Firstly I was here for the chaos of the tube strikes.
Secondly I was here for the first snow chaos.
OK – so I was in Cape Town for two weeks until Tuesday. We were watching the UK news and I really, really felt everyone’s pain but somehow no one believed me.
As with many, our flight home on Sunday night was cancelled. However, the rest of our experience was very different. I received a text from BA at about 10pm on Saturday night to say the flight was cancelled. They, very unhelpfully, then gave a number to call which only operated during office hours Monday to Friday and the website was hardly responding. However I managed to find a local BA employee at Cape Town airport who very wisely advised me to rebook on the Monday night flight then and there which we did. We then had a trouble free journey home unlike thousands who were stranded here. Our friends in Cape Town (and everyone here) thought we were mad to come back but, as glorious as Cape Town is and it is very glorious, home is home.
While I was enjoying the sunshine, everyone at Campaign was working flat out. A lot of work was being done analysing the results of October, Breast Cancer Awareness Month (and for some, recovering from working six weekends on the trot!).
A letter organised by Campaign’s Policy team was published in The Times on 16 December; (you have to pay to access the website so I can’t give you their link) but you can read it here on our website. It was signed by 122 leading cancer scientists and clinicians, and demanded that the Government renew its commitment to the Charity Research Support Fund. (The CRSF is the mechanism via which the Government funds the indirect costs of charity research, such as university libraries, allowing charities such as Campaign to fund only the direct costs of research.)

## SUPPLIED MATERIAL

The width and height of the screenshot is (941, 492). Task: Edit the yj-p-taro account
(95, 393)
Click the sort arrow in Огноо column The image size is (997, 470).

## PROBLEM SET
1 - Name each day of the week that the post about coming home from Cape Town mentions.
2 - Carry on writing the post about coming home from Cape Town and the work at Campaign, starting after its final sentence.

## RESULTS IN ORDER
1 - Tuesday, Sunday, Saturday, Monday, Friday

2 -
On December 20 the Business Secretary issued the annual grant letter which sets out Government funding for universities for the next four years. This is the first step in deciding the funding for the CRSF. We are therefore really pleased that for the first time ever in this annual process, the Business Secretary has given a clear Government endorsement for protecting charity funded research. The letter said that the Higher Education Funding Council for England (HEFCE) should plan for “protecting funding leveraged from external sources such as the charitable and business sectors.”
The campaigning that we and others have done on this issue has helped to produce this result.
This is a satisfying way to end the year – lots more to do.